Avoiding a Few Common Recruitment Pitfalls

One way to begin re-assessing the is by analyzing current practices in order to identify clear areas weakness, or pitfalls that are not easily transparent. Although such a topic exceeds the scope of this article, I will address a few potential pitfalls and solutions.

  • Teachability and Concept-Transposability – hire the person, not just the functionality: Depending on the candidate, hard and soft skills can be learned; people are “teachable.” The range or scope of one’s teachability, however, varies according to the individual. Skill sets are geared toward a given field of function and are therefore delimited within particular paradigms defining certain functional and conceptual thresholds. The ability for one person to jump from a given paradigm—which defines a skill “set”—to another, or transposing the attributes of a skill set to another is a unique creative capacity—a type of concept-transposability–that often goes beyond one’s job experience and academic credentials. Companies like Google are continually developing metrics in an attempt to measure overall high-performance capacity; often scanning employee characteristics that may not seem directly relevant to the actual job function. This reveals a deliberate inquiry into the less-transparent factors determining individual potential rather than obvious qualifications determining job success. When a candidate is being evaluated for a position, there’s always the possibility that the candidate’s potential might exceed the scope of a company’s means to evaluate the candidate; failure to identify the scope of a candidate’s potential may result in missed opportunities for the hiring company. For strategically-adaptive companies, the facility to learn new functions and ways of thinking is critical to success.
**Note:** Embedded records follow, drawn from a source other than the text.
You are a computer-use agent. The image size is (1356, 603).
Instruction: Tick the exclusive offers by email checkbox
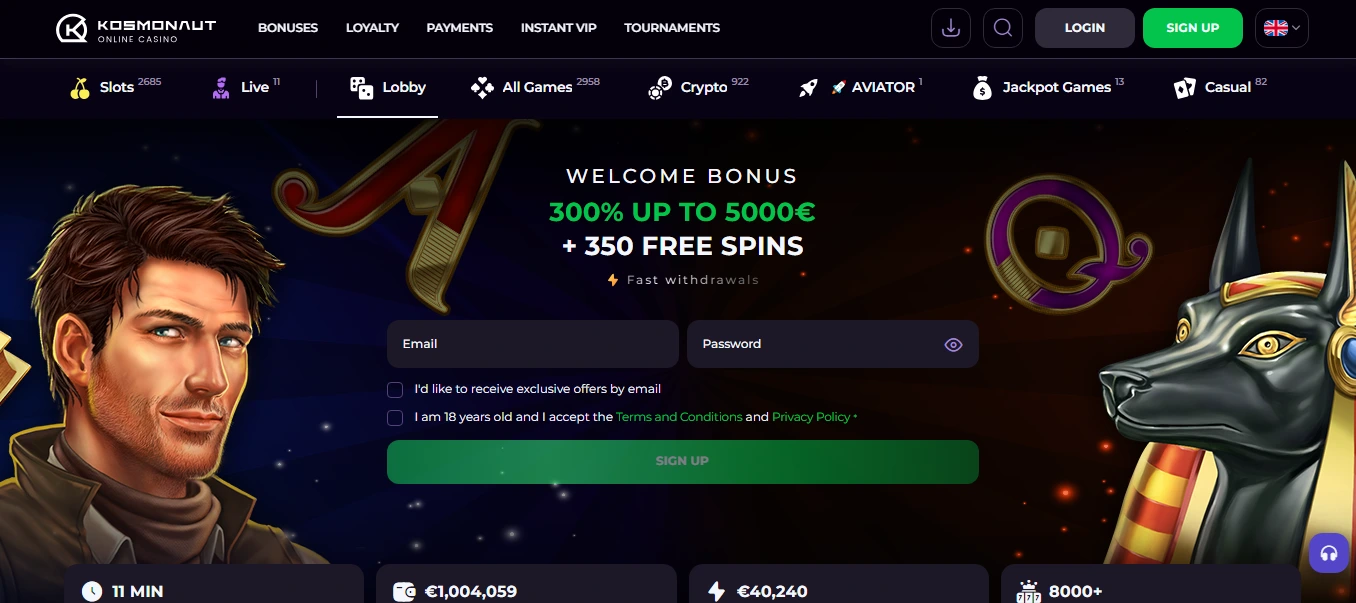click(395, 390)
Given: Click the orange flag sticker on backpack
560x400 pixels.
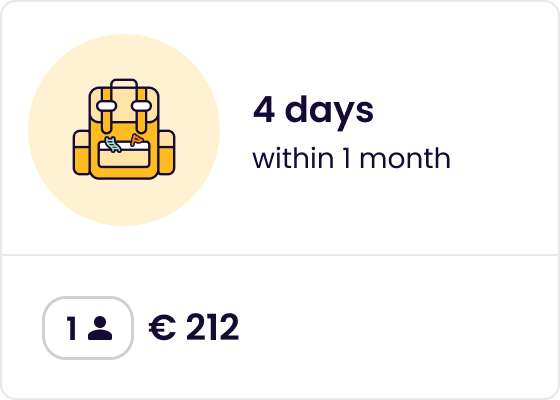Looking at the screenshot, I should click(137, 140).
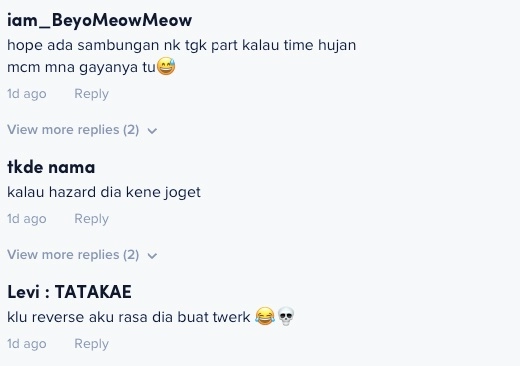Open View more replies (2) text below iam_BeyoMeowMeow
Screen dimensions: 520x366
coord(73,130)
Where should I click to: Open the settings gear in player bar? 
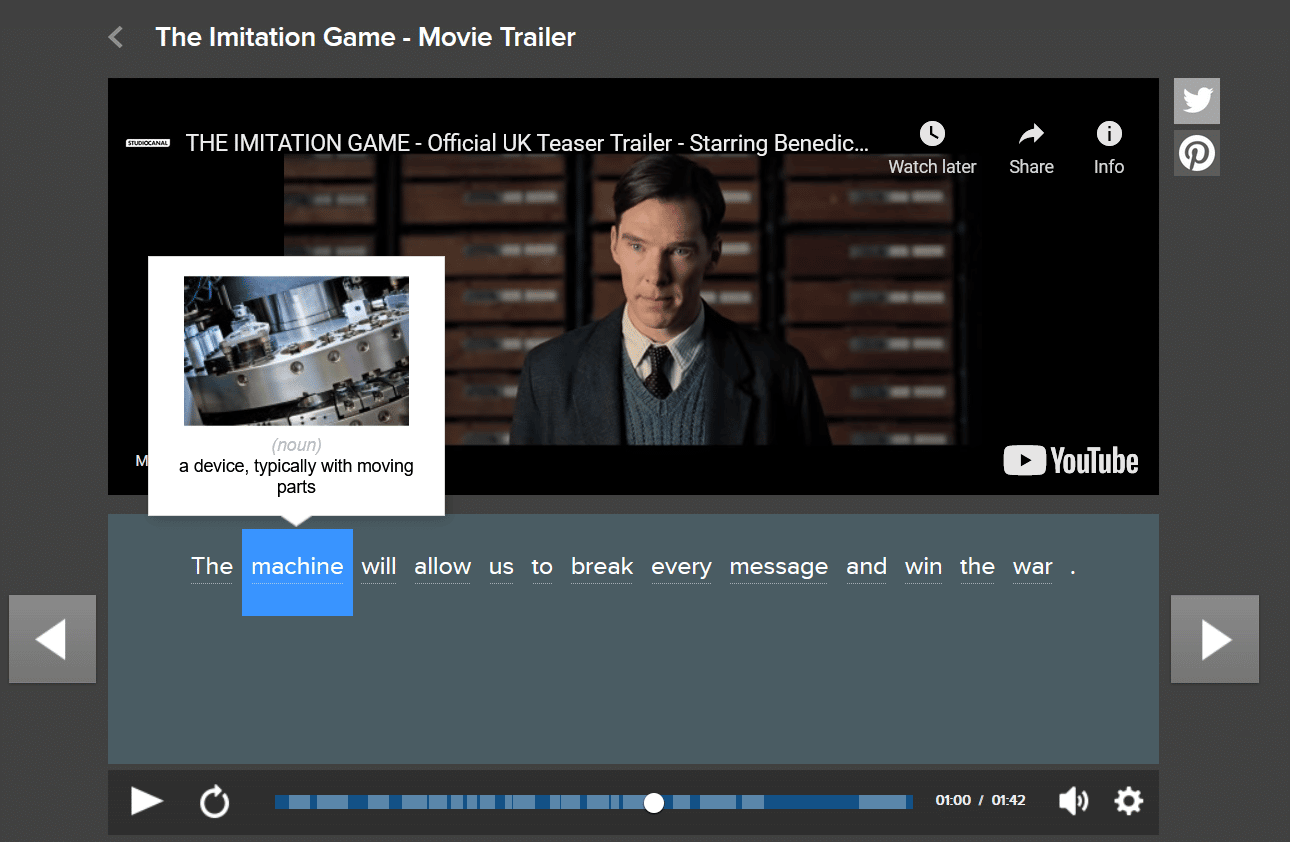[x=1128, y=801]
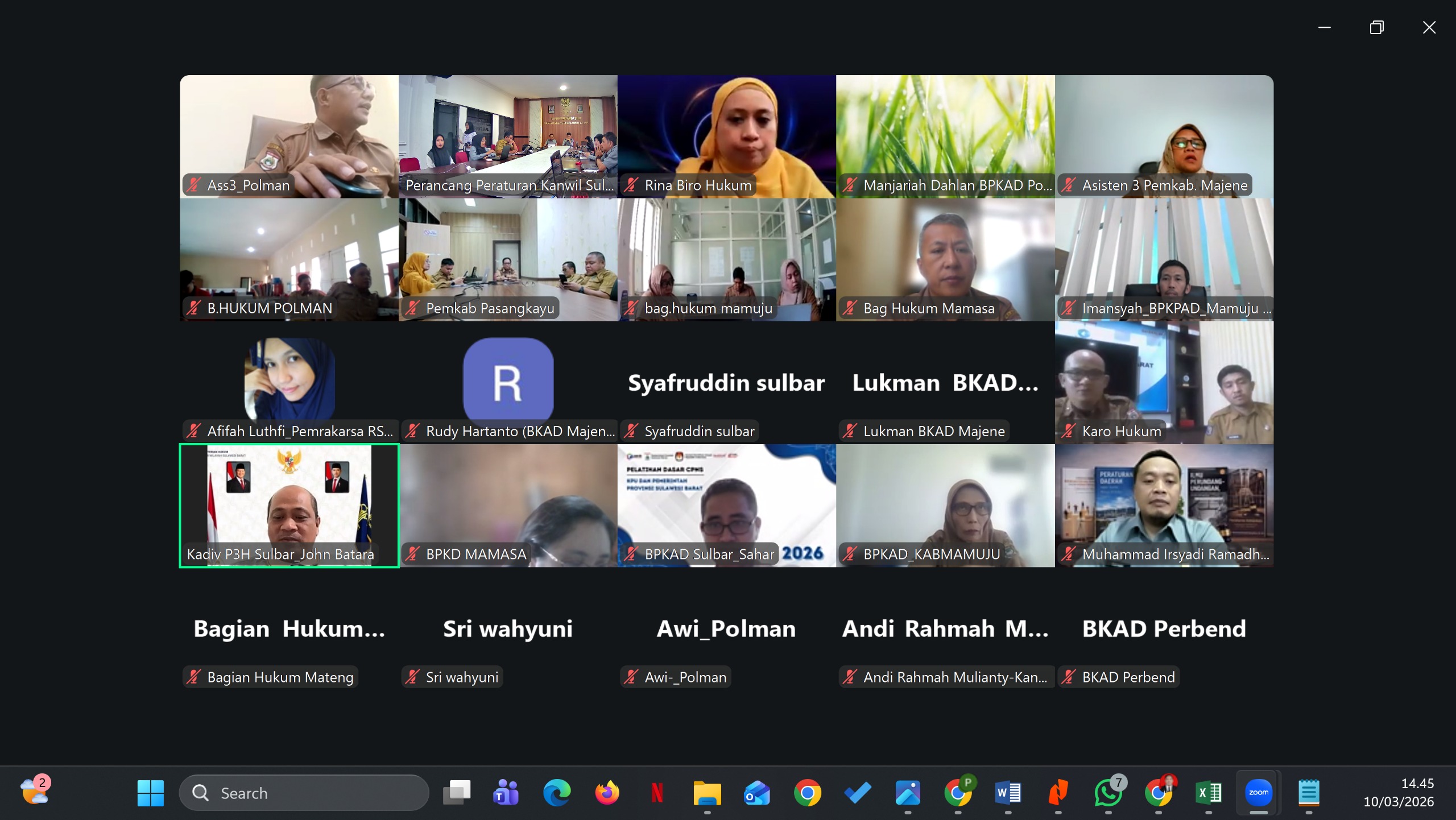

  • Cloning Bias: There is nothing necessarily wrong with having a cloning bias (hiring people who exhibit striking similarities in experience and background to a company’s top performers) unless a company is unaware of its influence on the evaluation procedures and outcomes. The logic behind cloning is simple: if successful performers exhibit characteristics A, B, and C, then it can be predicted more or less that candidates with those same characteristics might be successful in the company. A few caveats: 
  • Cloning bias falls into the “if it ain’t broke, don’t fix it” category and implies a belief that future conditions in a business environment are stable and therefore predictable. For companies who are attempting to adapt to new and unstable conditions, cloning biases can only hinder their adaptive efforts.
  • If a manager is biased toward hiring, say, a “star” salesperson, does that company really need a “star” salesperson for that position (which often implies higher levels of pay)? What if that particular sales job entails less volatility/variability, and what is needed is a highly organized account manager who is better at maintaining partner relationships rather than pushing new product or service sales?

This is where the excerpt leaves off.